§ **記述問題 1**:
本文において、毎日遅くまで働いた父親が帰宅後に行うこととして挙げられている行動を、すべて列挙してください。

『出る杭は打たれる』

 ただいま、ちょこちょことフランス人労働司祭のアンドレ・レノレ神父(プラド会)が書かれた『出る杭は打たれる』を読んでいます。

 これは、1970年から川崎の建設現場で労働者としてレノレ神父が働く中で、彼が体験し行い考えたことが書き綴られた本です。

 鉄粉が目に入って医者から一日仕事を休めと言われた稲荷さんという労働者とレノレ神父の会話。(74p)

「お医者さんのいうとおりにしなさいよ」
「休んだりしたら、のこった者だけで残業をしなけりゃならんだろう。仲間をうらぎることになる。」
「とんでもない。残業なんて、したい者だけがすればいいんです。」
「じゃ、なにかい、あんたは会社のことなんかちっとも考えないわけ?」
「考えてますよ。ただし、ふつうの労働者という立場で考えています。まじめにきちんと8時間働いてあげれば、わたしにはそれで十分なんです。」
「そうかい、あんたはほんとうに西洋人なんだなあ。・・・」

 残業ばかりの日本人労働者と更衣室で話した内容(75〜76pp)。

「・・・毎日残業するのはいけません。そんなことをしているとどんな結果になるかわかっていますか。第一に、子どもの教育は母親ひとりの責任ちなってしまいます。あなたたちは父親失格です。・・・」
「毎日遅くまで働いていれば、毎日へとへとになって家に帰ることになります。そのあとは、テレビのまえにすわって必要以上に酒を飲み、スポーツ新聞をながめるだけです。今なにがおこっているのか関心ももてなくなってしまいます。これが責任ある父親の姿だといえますか。それにまた、残業をするということはほかの人から労働をうばい、どこかで失業をふやすことになります。・・・」

§ **使用する記録**:
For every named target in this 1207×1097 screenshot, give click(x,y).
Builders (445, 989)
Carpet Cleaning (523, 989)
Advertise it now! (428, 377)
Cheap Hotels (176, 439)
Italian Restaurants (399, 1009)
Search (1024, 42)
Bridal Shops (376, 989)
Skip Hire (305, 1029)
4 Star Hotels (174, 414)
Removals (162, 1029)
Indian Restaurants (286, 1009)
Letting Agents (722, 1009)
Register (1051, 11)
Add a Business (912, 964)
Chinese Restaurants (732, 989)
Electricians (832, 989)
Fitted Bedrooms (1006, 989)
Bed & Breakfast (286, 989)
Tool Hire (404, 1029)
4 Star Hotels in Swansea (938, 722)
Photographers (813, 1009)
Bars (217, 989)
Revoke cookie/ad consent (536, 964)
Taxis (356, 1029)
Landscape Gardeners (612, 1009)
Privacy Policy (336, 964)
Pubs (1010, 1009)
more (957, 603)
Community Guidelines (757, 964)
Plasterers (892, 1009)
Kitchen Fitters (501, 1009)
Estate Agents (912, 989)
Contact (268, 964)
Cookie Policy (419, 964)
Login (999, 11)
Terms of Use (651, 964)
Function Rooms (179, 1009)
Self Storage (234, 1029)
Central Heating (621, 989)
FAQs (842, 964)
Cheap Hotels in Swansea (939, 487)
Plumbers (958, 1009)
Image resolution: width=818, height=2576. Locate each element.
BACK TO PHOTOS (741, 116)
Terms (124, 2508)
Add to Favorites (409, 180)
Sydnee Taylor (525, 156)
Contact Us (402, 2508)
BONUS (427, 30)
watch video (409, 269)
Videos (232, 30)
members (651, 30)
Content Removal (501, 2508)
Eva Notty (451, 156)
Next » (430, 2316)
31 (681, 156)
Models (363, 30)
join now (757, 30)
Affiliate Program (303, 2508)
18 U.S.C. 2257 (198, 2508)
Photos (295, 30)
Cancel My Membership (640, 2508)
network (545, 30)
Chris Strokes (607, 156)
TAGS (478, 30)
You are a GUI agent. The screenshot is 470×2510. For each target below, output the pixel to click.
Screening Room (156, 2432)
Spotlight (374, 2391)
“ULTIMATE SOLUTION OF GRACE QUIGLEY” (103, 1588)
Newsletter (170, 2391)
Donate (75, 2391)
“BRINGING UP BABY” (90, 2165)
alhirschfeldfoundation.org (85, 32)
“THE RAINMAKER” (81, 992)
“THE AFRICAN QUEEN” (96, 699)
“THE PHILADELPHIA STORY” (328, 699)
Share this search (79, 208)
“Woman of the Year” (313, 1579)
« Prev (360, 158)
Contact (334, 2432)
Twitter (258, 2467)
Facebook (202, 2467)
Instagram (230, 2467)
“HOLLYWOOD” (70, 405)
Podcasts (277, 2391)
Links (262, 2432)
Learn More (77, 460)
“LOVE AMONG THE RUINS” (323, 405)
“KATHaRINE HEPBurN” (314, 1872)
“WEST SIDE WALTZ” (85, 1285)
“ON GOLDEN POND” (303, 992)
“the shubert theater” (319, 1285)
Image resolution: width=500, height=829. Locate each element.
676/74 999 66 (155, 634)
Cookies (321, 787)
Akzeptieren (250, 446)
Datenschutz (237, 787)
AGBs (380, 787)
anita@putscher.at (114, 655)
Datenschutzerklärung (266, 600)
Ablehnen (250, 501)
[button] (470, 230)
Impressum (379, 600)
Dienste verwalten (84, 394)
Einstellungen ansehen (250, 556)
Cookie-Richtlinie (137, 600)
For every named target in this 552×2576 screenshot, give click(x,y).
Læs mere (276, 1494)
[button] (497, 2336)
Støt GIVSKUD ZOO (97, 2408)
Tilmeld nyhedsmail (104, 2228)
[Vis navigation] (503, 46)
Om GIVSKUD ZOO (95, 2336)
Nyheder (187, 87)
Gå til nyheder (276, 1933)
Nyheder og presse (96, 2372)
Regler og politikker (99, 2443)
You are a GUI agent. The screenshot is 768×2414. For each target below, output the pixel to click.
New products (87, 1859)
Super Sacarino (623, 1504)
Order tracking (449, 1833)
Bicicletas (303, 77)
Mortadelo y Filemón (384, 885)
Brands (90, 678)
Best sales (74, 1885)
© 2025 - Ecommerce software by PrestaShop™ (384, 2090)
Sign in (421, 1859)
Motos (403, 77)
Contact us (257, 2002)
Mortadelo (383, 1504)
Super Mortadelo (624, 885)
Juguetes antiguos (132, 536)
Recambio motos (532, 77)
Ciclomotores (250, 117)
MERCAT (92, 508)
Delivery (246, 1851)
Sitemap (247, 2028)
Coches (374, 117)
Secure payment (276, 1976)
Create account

§ **記述問題 2**:
記録のうち、「Affiliate Program (303, 2508)」を含む行から「Instagram (230, 2467)」を含む行までを、空行を除き、各行を一つの文字列とするJSONの配列に整形してください。

§ **解答 1**:
・テレビのまえにすわる
・必要以上に酒を飲む
・スポーツ新聞をながめる

§ **解答 2**:
[
  "Affiliate Program (303, 2508)",
  "18 U.S.C. 2257 (198, 2508)",
  "Photos (295, 30)",
  "Cancel My Membership (640, 2508)",
  "network (545, 30)",
  "Chris Strokes (607, 156)",
  "TAGS (478, 30)",
  "You are a GUI agent. The screenshot is 470×2510. For each target below, output the pixel to click.",
  "Screening Room (156, 2432)",
  "Spotlight (374, 2391)",
  "“ULTIMATE SOLUTION OF GRACE QUIGLEY” (103, 1588)",
  "Newsletter (170, 2391)",
  "Donate (75, 2391)",
  "“BRINGING UP BABY” (90, 2165)",
  "alhirschfeldfoundation.org (85, 32)",
  "“THE RAINMAKER” (81, 992)",
  "“THE AFRICAN QUEEN” (96, 699)",
  "“THE PHILADELPHIA STORY” (328, 699)",
  "Share this search (79, 208)",
  "“Woman of the Year” (313, 1579)",
  "« Prev (360, 158)",
  "Contact (334, 2432)",
  "Twitter (258, 2467)",
  "Facebook (202, 2467)",
  "Instagram (230, 2467)"
]